[Lines of data]
⟨
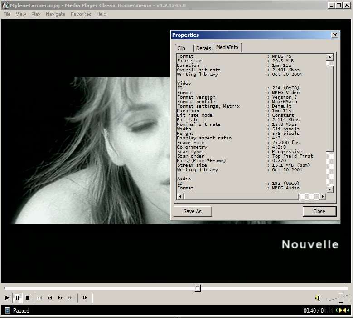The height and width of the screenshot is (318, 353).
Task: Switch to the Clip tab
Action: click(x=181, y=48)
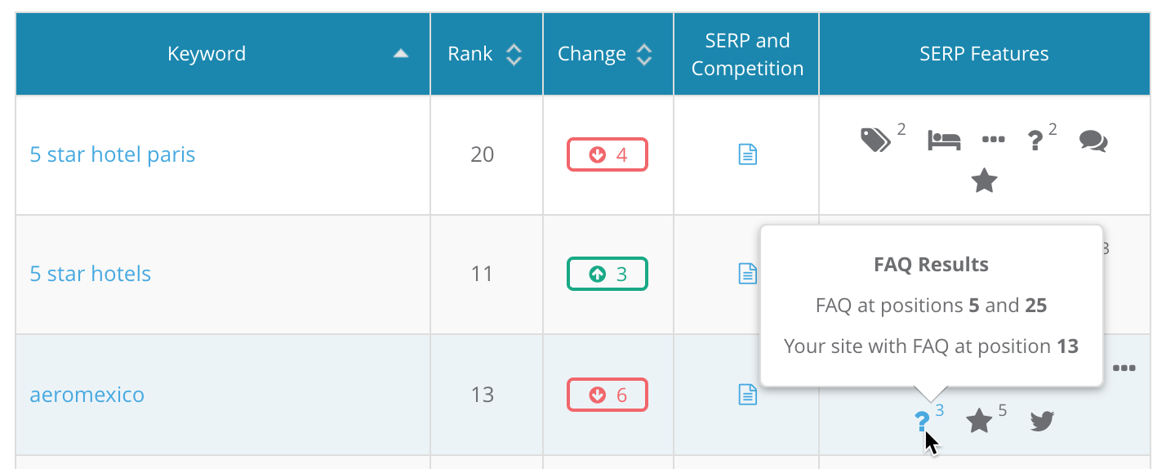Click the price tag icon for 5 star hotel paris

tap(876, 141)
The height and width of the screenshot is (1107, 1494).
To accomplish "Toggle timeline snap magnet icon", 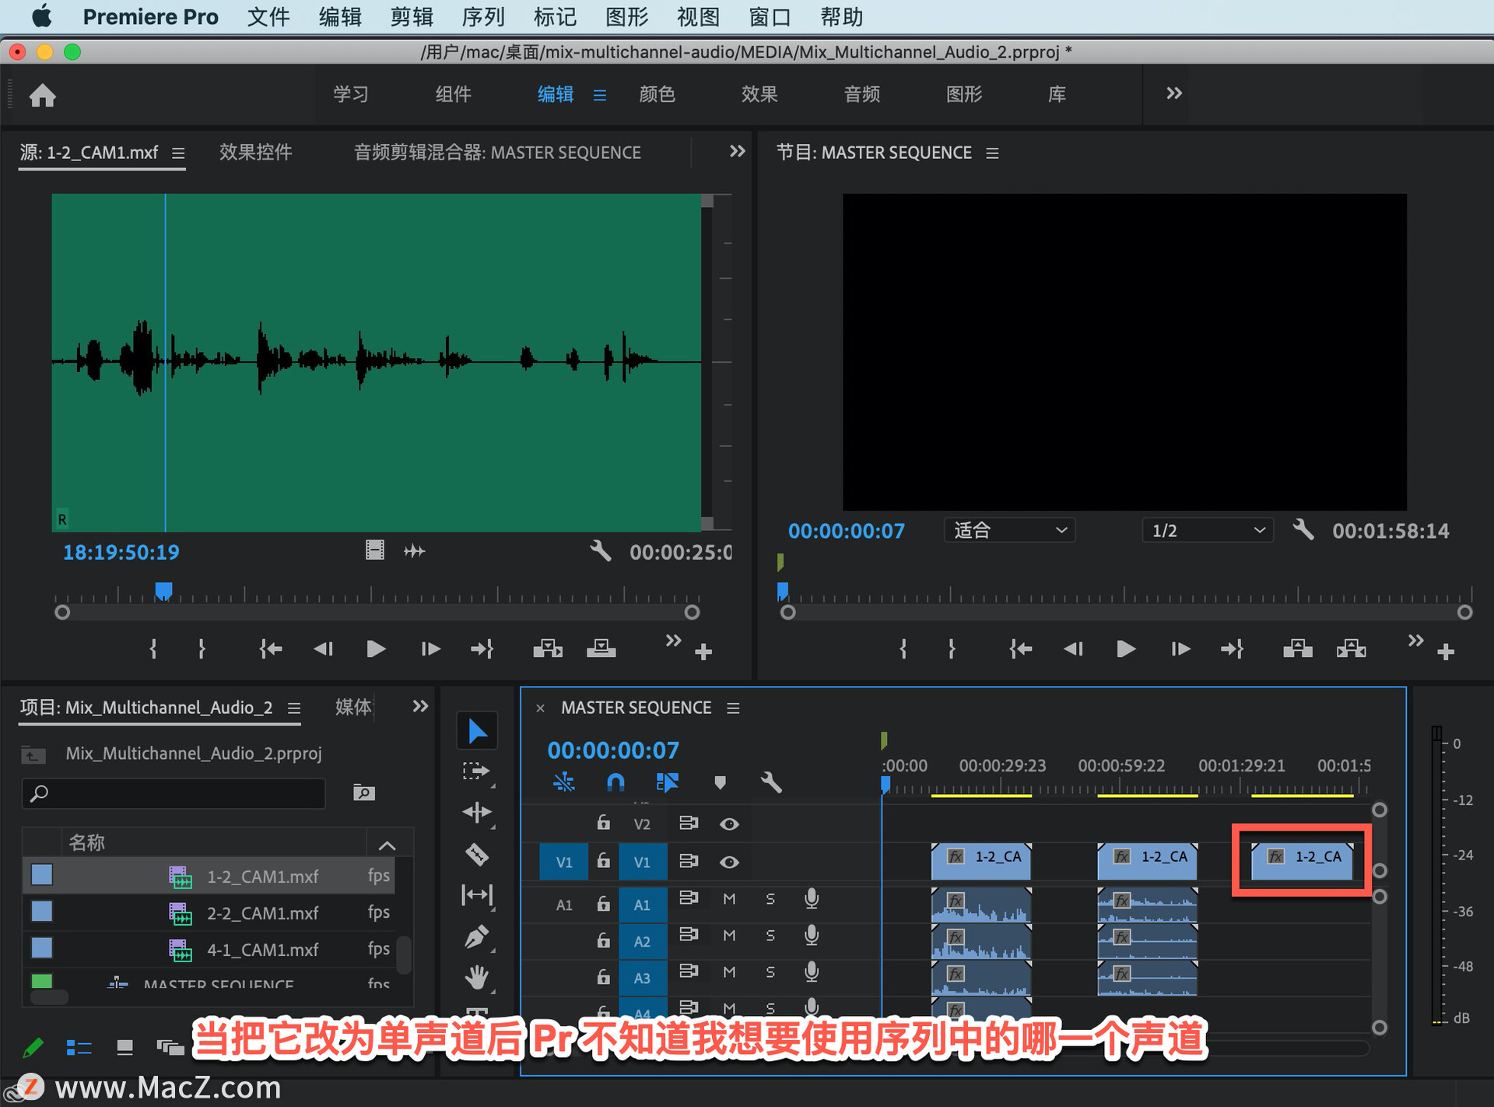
⟩
▶ [Instruction] Can you output the lines above word for word, leaving out the pictures?

▶ [Response]
The height and width of the screenshot is (318, 353).
Task: Switch to the Clip tab
Action: click(x=181, y=48)
Click the price tag icon for 5 star hotel paris

tap(876, 141)
The height and width of the screenshot is (1107, 1494).
To accomplish "Toggle timeline snap magnet icon", 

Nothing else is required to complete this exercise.